Sem que se percebesse muito bem como, subitamente começou a ser-nos dito que o país já está no caminho do crescimento. Que o pior já passou, que a economia está a acordar e que começamos a ter razões para sorrir. Mas há mais. Dizem-nos que a malvada troika está prestes a ir-se embora, expulsa pela gente responsável deste país que soube apertar o sinto. Dizem-nos ainda, com ar semi-radioso, que a austeridade foi dura, mas serviu para colocar as coisas nos eixos. Devemos portanto estar todos agradecidos aos bravos capitães da direita portuguesa que, mesmo nos momentos mais tumultuosos, onde maiores dúvidas surgiram, nunca hesitaram sobre o rumo a seguir para sair desta crise.

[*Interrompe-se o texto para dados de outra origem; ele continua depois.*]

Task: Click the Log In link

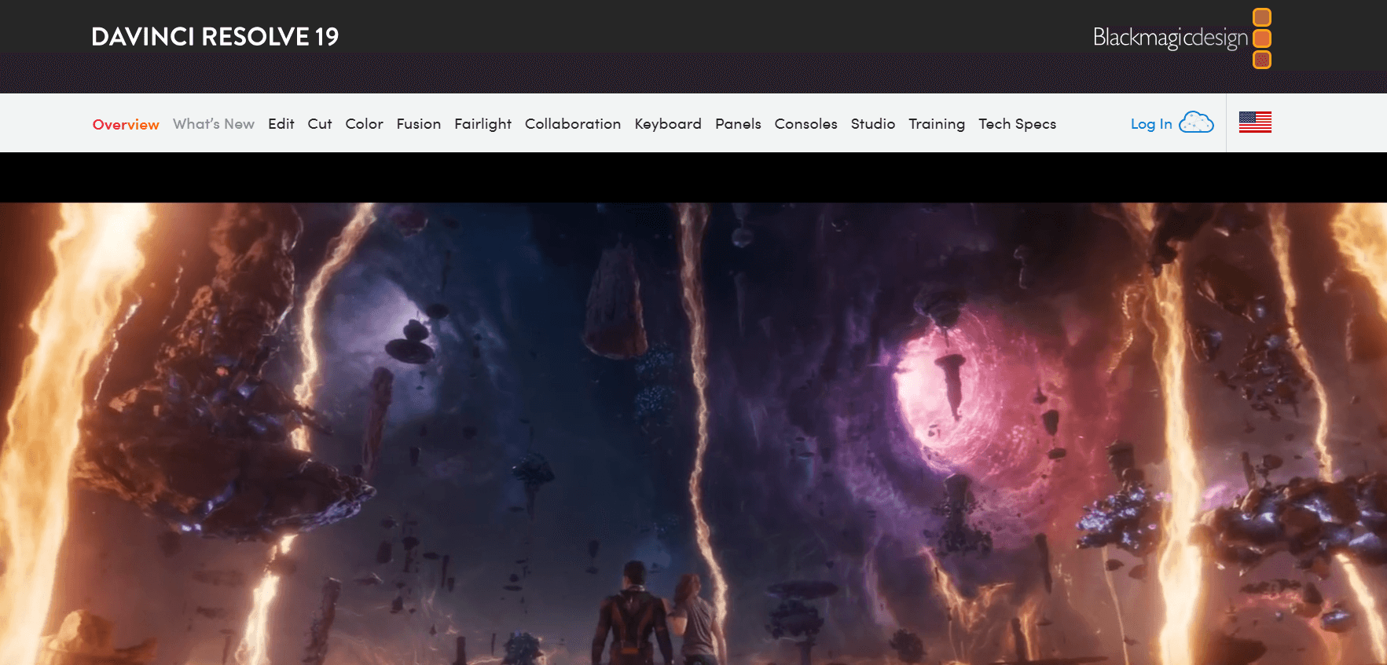Action: click(x=1151, y=124)
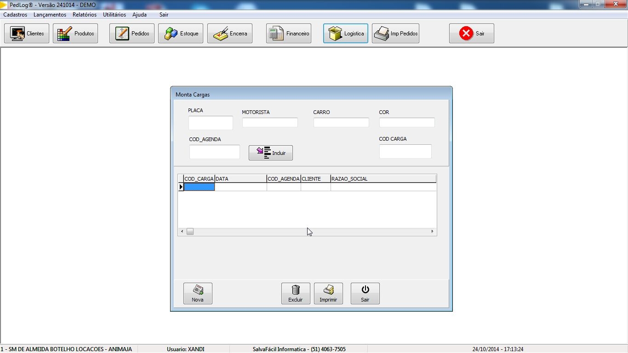Open the Produtos toolbar icon
The height and width of the screenshot is (353, 628).
[65, 34]
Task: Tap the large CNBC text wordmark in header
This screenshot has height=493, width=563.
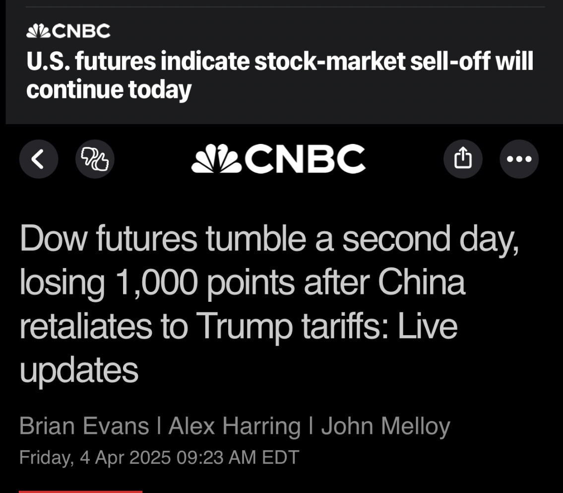Action: 305,159
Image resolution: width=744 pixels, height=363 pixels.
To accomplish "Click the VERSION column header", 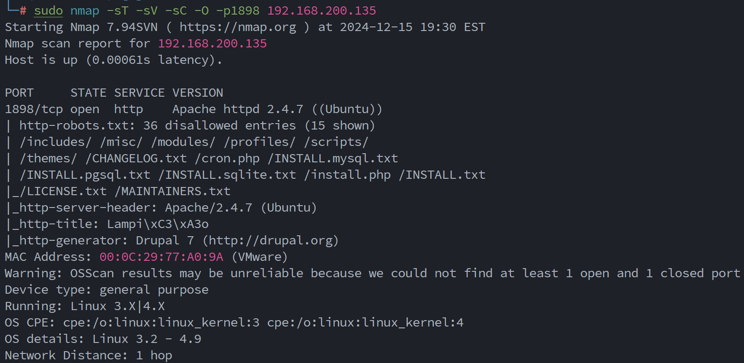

E subitamente, bem típico dos momentos atuais, todo este conjunto de mensagens começaram a disseminar-se nos média. Os sinais da retoma começaram a ser procurados em todo o lado, desde a emissão da dívida pública que correu bem nos mercados internacionais, até às típicas reportagens da empresa portuguesa bem-sucedida na sua estratégia de exportações.
Por mais martelado que pareça este discurso, alimenta-se sobretudo de um sentimento importante que as pessoas sentem neste momento: a vontade de acreditar. Acreditar que o pior já passou ou está prestes a passar. Acreditar que, após os anos terríveis em que temos vivido, algo (não interessa o quê) está ou irá fazer o país renascer das cinzas, vai tirar-nos deste pesadelo que temos vivido.
Frequentemente acusada de idealismos vários, a esquerda é insuspeita de querer atenuar a vontade de acreditar dos cidadãos. Mas importa que consiga no momento presente trazer um pouco à terra os permeáveis às ideias acima. Demonstrando, por exemplo, que os sinais de retoma apontados, mais do que provenientes da economia portuguesa, são sim uma consequência de sinais de viragem na economia mundial. Ou seja, são exógenos à política seguida a nível nacional. Assim sendo, achar que a retoma do país acontecerá como consequência da política de austeridade continua a ser um disparate. Por outro lado, importa continuar a não relativizar o cenário que temos atualmente: um país económica e socialmente em cacos, com níveis de desemprego inacreditáveis, com cortes assassinos nos salários e nas pensões sociais, com emigração e massa da sua juventude e dos seus quadros.
E o pior de tudo é que, após todos estes anos de austeridade, não existem sinais de que qualquer reforma profunda tenha sido levada a cabo para evitar este tipo de crise no futuro. As agências de rating continuam aí, a especulação financeira continua a ser uma ameaça a qualquer economia com vulnerabilidades, os bancos continuam a ter a certeza que o Estado cobrirá as suas aventuras “bolhistas”.
Como muitos têm vindo a sublinhar recentemente, uma das dificuldades atuais no discurso da esquerda é não conseguir fazer passar uma mensagem positiva aos cidadãos, uma mensagem inspiradora, de renovação, de criação de algo novo. Pelo contrário, a sua postura defensiva indica aos mais desatentos um estranho apego ao passado, aos direitos que anteriormente existiam. Contra aqueles que dizem que é sempre mais fácil o discurso negativista, diria que no momento atual o facilitismo está sim num discurso de crença, que procura encontrar motivos vários para fazer as pessoas acreditar. Não vai ser fácil desmontar este discurso. É sempre mais fácil convidar as pessoas para um brinde ou para virem lançar foguetes para a rua.